You should watch Moxie Marlinspike's talk Defeating SSL using SSLStrip. In short SSLStrip is a type of MITM attack that forces a victim's browser into communicating with an adversary in plain-text over HTTP, and the adversary proxies the modified content from an HTTPS server. To do this, SSLStrip is "stripping" https:// URLs and turning them into http:// URLs.

HSTS is a proposed solution to this problem.


Talking about possible solutions: The only truly reliable way to prevent/detect SSL stripping is using always-encrypted communication & side-channel authentication of the TLS (basically use the TLS key exchange, but replace PKI/certificate based authentication with user or device based authentication). This means in practice that after an key exchange the server and the user end up with certain shared secrets or keys. Client and server then use a discrete authentication channel (eg. using SSH or other methods of strong asymmetric authentication) and authenticate both their identities and the TLS keys. If the keys are the same, you have a certainty of 100% end-to-end encrypted channel.

If there is a man-in-the-middle, he could do 2 attack vectors:

  1. MITM could terminate TLS communication with the server at his point and let user communicate via HTTP. This causes no alerts in traditional TLS/HSTS. However, this will be discovered by the side-channel authentication, because the server and the client have different TLS keys (key 1 and no-key).

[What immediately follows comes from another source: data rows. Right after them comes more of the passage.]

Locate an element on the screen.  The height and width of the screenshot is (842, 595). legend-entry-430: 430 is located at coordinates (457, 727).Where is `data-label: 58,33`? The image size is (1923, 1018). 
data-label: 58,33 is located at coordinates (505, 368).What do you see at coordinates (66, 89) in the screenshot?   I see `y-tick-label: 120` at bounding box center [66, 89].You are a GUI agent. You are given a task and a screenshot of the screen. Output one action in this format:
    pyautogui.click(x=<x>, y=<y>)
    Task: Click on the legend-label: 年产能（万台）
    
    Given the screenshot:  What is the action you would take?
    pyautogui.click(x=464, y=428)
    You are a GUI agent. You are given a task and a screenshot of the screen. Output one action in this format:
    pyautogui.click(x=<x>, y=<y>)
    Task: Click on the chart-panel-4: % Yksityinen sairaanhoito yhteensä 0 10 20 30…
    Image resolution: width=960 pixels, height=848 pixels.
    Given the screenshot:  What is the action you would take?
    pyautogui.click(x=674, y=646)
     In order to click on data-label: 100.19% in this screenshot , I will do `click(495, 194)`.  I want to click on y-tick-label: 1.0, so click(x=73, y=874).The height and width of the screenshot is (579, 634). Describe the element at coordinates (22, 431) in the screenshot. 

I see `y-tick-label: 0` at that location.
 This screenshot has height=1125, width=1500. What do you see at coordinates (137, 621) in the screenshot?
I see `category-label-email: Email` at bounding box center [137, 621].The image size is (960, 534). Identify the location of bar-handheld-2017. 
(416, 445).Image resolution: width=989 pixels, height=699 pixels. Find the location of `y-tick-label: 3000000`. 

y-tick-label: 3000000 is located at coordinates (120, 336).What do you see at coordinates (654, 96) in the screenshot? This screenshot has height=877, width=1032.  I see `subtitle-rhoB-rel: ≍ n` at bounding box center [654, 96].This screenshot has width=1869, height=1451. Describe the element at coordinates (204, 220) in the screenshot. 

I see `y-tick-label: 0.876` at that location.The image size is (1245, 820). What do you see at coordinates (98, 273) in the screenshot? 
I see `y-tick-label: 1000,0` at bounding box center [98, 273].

  2. MITM could use a forged or stolen certificate. This might or might not trigger an alert, depending on the used certificate (it might be increasingly easy thanks to Let's Encrypt initiative). This attack would again be discovered by the side-channel authenticated TLS, because the server would have different key than the client (server has key1, MITM has key1 to the server, MITM has key2 to the client, client has key2).

This kills the SSL certificates as a bonus and it would also work with with CDNs Please note that this solution is not immune to backdoors to encryption.